- Born: San Jose, California, U.S.
- Education: B.S. in Electrical Engineering
- Alma mater: University of Utah
- Occupations: Technology executive, entrepreneur, inventor
- Employer(s): ACME Brains, Inc.; MTI
- Known for: CEO of ACME Brains, Inc.; wireless pioneer; co-founder of AT&T Project Angel
- Title: Chairman of MTI; CEO of ACME Brains

= Mary Jesse =

American technology and media business executive

Mary Jesse is an American technology and media business executive. Jesse is CEO of AI startup ACME Brains, Inc.
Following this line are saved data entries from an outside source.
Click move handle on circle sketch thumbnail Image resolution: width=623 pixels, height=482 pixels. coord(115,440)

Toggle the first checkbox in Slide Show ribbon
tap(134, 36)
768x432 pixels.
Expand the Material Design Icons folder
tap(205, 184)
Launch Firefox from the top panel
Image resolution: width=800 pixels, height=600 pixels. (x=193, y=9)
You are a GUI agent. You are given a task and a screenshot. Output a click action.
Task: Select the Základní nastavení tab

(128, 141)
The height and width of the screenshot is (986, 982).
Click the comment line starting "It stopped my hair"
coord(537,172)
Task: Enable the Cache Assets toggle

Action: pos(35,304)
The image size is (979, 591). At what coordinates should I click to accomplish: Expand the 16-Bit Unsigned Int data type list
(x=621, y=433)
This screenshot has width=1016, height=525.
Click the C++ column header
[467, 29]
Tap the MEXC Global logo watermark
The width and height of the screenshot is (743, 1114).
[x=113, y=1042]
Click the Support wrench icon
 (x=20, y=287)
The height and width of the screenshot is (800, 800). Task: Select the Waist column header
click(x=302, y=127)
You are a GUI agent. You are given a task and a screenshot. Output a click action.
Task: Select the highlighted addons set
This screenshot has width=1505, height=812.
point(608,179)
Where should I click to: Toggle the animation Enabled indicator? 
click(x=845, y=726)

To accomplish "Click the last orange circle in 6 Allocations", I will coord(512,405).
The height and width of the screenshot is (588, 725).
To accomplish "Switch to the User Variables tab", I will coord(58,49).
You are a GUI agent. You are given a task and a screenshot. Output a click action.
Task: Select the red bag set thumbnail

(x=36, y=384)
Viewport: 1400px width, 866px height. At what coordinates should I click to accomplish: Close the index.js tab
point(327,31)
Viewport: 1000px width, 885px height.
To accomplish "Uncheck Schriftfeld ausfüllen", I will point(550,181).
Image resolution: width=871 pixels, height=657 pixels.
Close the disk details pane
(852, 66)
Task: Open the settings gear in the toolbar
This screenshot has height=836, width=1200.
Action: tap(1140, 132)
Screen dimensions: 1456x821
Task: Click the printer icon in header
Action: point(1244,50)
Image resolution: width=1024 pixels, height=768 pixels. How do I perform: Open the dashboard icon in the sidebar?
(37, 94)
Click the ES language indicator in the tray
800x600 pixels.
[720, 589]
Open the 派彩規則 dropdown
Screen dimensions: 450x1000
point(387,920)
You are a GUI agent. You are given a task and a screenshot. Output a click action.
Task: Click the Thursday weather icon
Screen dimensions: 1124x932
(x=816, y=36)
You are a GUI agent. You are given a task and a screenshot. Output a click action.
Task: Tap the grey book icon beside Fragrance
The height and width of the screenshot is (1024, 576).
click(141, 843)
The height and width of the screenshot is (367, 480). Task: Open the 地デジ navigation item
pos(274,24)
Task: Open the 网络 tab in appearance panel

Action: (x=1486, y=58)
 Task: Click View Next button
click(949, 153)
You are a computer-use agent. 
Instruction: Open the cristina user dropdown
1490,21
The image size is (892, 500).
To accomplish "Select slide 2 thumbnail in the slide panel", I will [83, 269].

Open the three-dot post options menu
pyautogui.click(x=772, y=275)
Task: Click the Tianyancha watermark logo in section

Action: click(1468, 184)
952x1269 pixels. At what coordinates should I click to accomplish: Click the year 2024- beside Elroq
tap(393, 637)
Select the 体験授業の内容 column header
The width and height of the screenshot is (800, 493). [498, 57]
Jesse is an executive, entrepreneur, strategist, inventor, professional electrical engineer, author, and wireless pioneer.

Jesse co-founded AT&T's Project Angel, a fixed wireless local loop project that contributed to AT&T's acquisition of McCaw cellular and the creation of AT&T wireless where she served as a vice-president and corporate officer.

Jesse is the past CEO and current chairman of the board at MTI.

Jesse is a mentor for the Creative Destruction Lab whose mission is "to enhance the commercialization of science for the betterment of humankind."

== Early life ==

=== Childhood ===
Jesse is a native of San Jose, California. Her father spent his entire career working as an electrical engineer on NASA Space Programs at Ames Research Center, and was part of the Pioneer 10 team that received the Nelson P. Jackson Aerospace Award.

== Career ==
A native of Northern California, Jesse began her career as an electrical engineering research associate at the University of Utah working with Om Gandi on setting the first standards for exposure to radio waves from electronic devices. During this period, she published her thesis entitled "Measurement of the Complex Permittivity of Biological Samples at Millimeter Wavelengths".

Jesse currently serves as chairman of the board and past chief executive officer of MTI founded in 1977 a mid-market, privately held provider of security and display hardware, Internet of things software and global services in retail, healthcare, quick serve restaurant (QSR) and hospitality. In May 2025, Jesse was appointed as a Strategic Advisor at PlayyON.

In July 2025, Jesse was announced as Founder and CEO of Seattle-based AI startup, ACME Brains, Inc.

=== Diversity and women leadership ===
Jesse is an alumna of and mentor for Springboard Enterprises.

Jesse is an alumna of and mentor for Onboarding Women, a program developed by Deloitte, PerkinsCoie, Madrona Venture Fund and Spencer Stuart that seeks to increase the number of women on boards.